§ Exercise
Omit the pictures. Transcribe exactly the lines below, from the one with "Image resolution: width=1316" up to and including the last.

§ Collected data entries
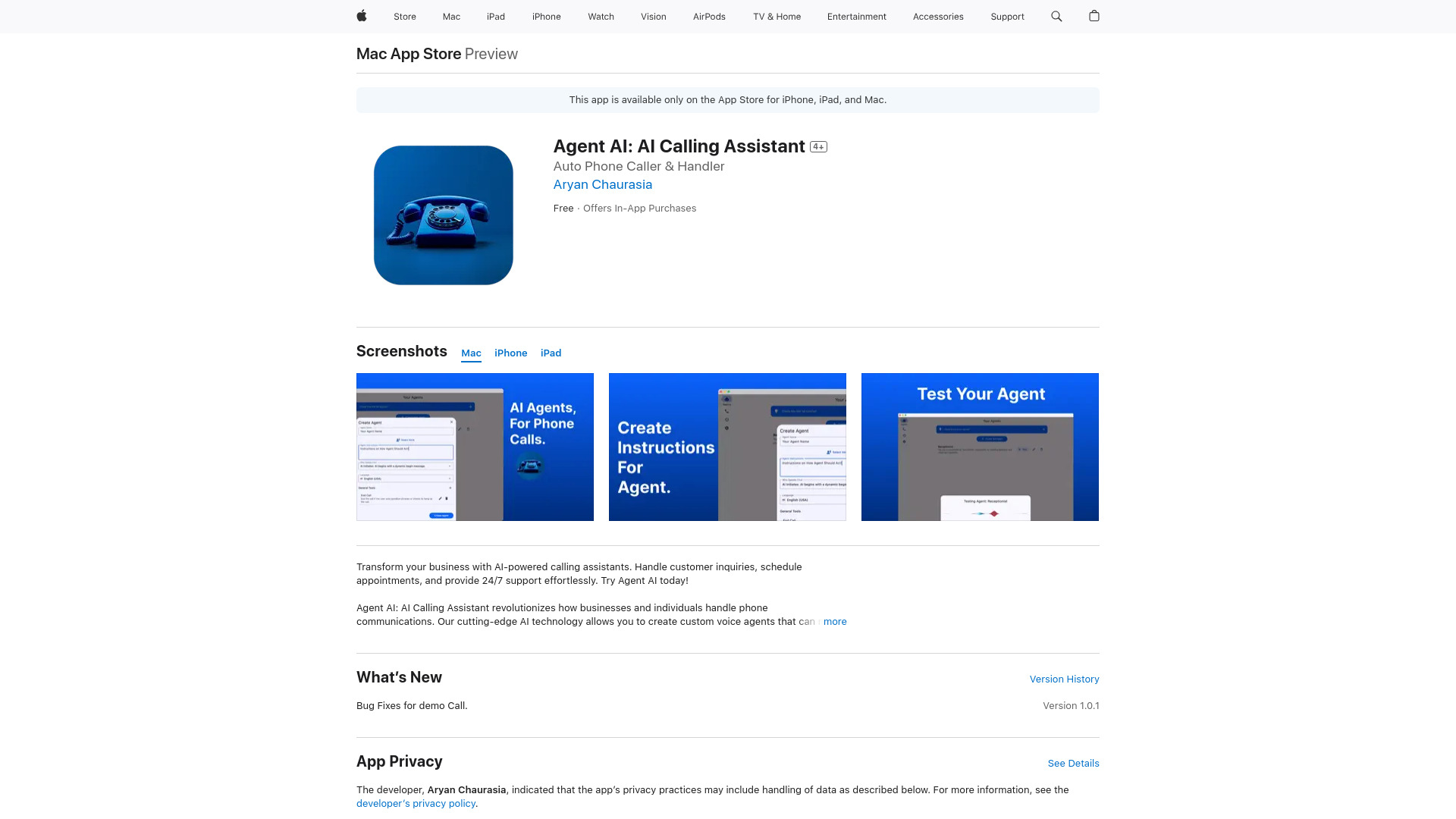Screen dimensions: 1456x819
Task: Click the iPhone navigation menu item
Action: point(546,16)
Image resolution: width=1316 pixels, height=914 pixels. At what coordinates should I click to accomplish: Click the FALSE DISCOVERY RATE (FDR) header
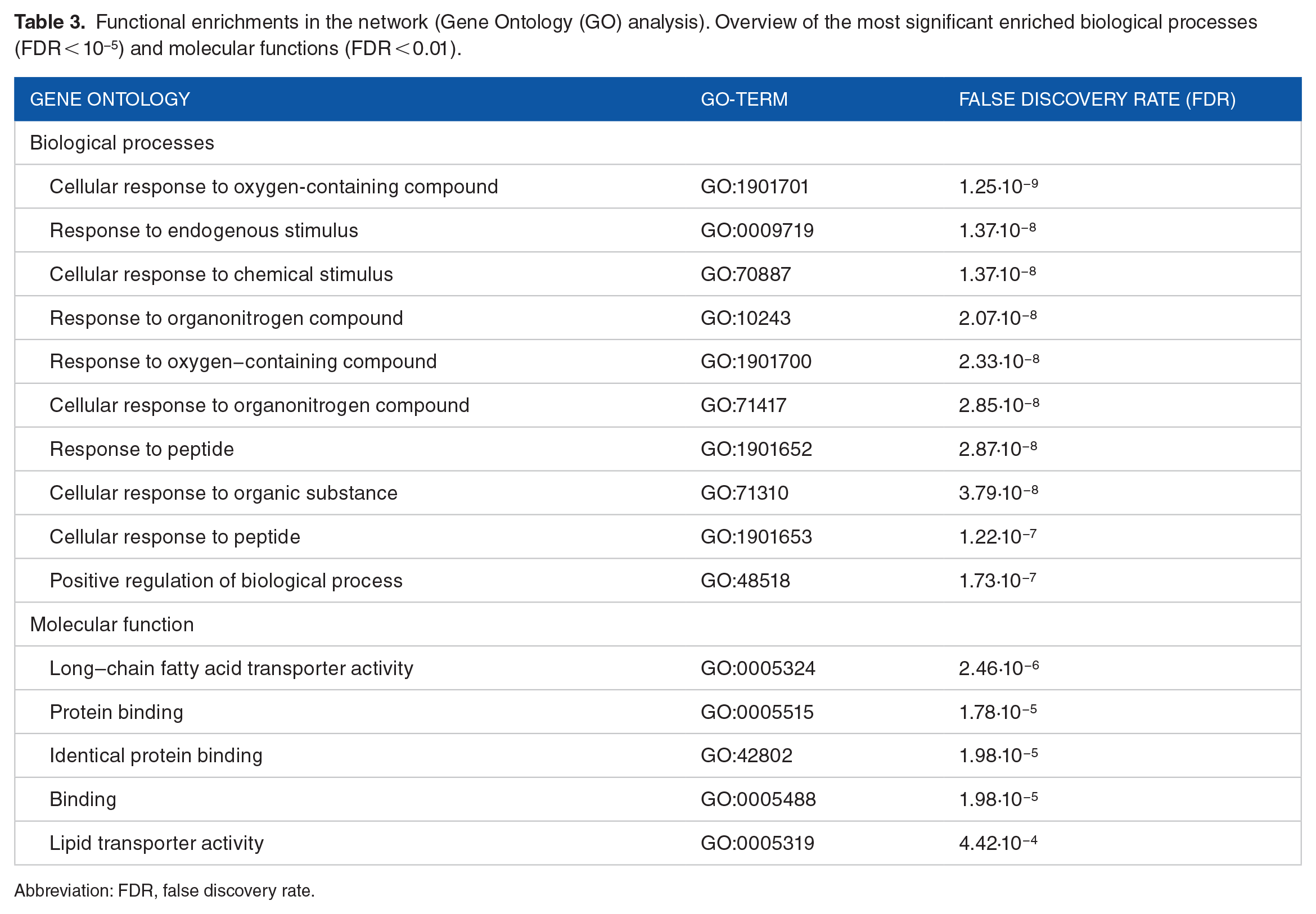tap(1096, 99)
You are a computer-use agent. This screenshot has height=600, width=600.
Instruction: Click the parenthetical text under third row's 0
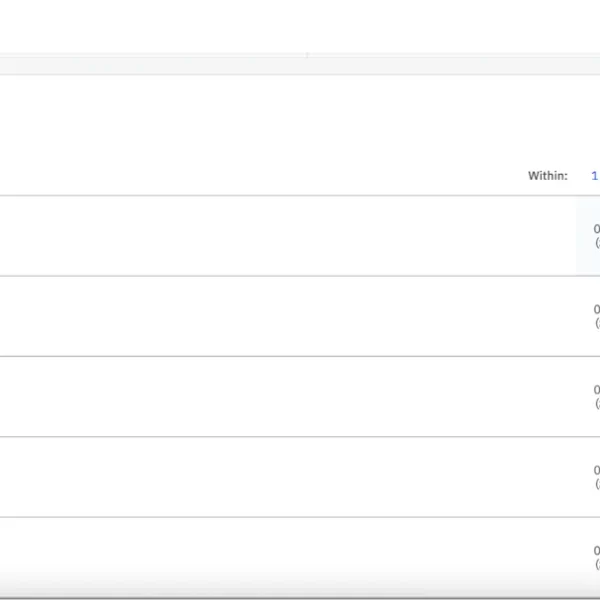(597, 403)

§ Written solution
Image resolution: width=1316 pixels, height=914 pixels. At what coordinates should I click to accomplish: Click the FALSE DISCOVERY RATE (FDR) header
tap(1096, 99)
You are a computer-use agent. This screenshot has height=600, width=600.
Instruction: Click the parenthetical text under third row's 0
(597, 403)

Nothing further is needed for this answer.